Storicamente tali disparità di reddito erano spesso attribuite alle scelte educative e alle decisioni di carriera, tuttavia la Goldin ha rivelato che il divario attuale è principalmente influenzato dall’effetto della genitorialità. Insomma questa donna, oggi Premio Nobel per l’Economia, ha puntato l’attenzione sulla partecipazione femminile al mercato del lavoro, avendo il merito di aver avviato un filone di studi in questo ambito. Ne sono conseguiti numerosi lavori su questo fronte.

Studi recenti evidenziano che la presenza di donne ai vertici delle imprese favorisce la sostenibilità e una maggiore attenzione al benessere e all’ecosistema ambientale e sociale. Inoltre, le aziende con un maggior numero di donne all’interno dei consigli di amministrazione tendono a investire di più in innovazione.

L’idea di fondo è che la diversità può generare valore, da non intendersi esclusivamente in termini di risultati economici. Un nuovo corso di letteratura scientifica rileva che una maggiore diversità di genere implica numerosi benefici effetti, tra cui una minore evasione fiscale, una riduzione delle frodi, minori violazioni ambientali e sanzioni meno frequenti e meno gravi.

Altre ricerche indicano che la diversità di genere può migliorare l’efficacia della governance aziendale e quindi aumentare la capacità di ridurre il rischio di comportamenti non conformi.

Come mai la diversità di genere influisce sull’efficacia di un consiglio di amministrazione nella prevenzione ad una cattiva condotta? La risposta è più semplice di quanto si possa pensare e deriva essenzialmente dall’eticità e avversione al rischio da parte delle donne.

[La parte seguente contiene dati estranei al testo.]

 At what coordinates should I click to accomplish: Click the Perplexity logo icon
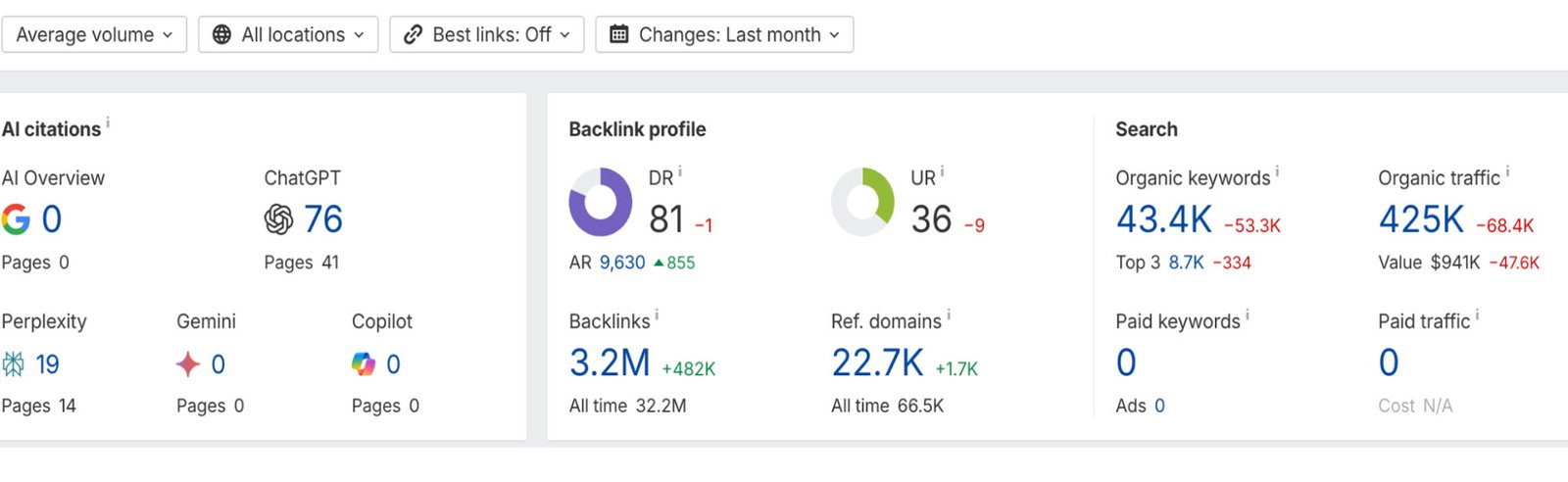(14, 364)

Rimane ancora da approfondire il contributo della distintiva modalità di leadership femminile. Un percorso interessante da esplorare in ulteriori studi è quello che potrebbe definirsi “leadership della cura”.

In altre parole, le donne nelle organizzazioni esercitano il loro potere – o meglio assumono le loro responsabilità – sotto forma di servizio alle persone, con un metodo che antepone l’ascolto all’azione avendo come fine la cura dell’altro.

Una prospettiva questa da coltivare nelle università inserendola in programmi di ricerca per ulteriori studi che ci possano offrire non solo spunti di riflessioni ma dati sui quali lavorare per favorire realmente una parità uomo-donna nel mondo del lavoro.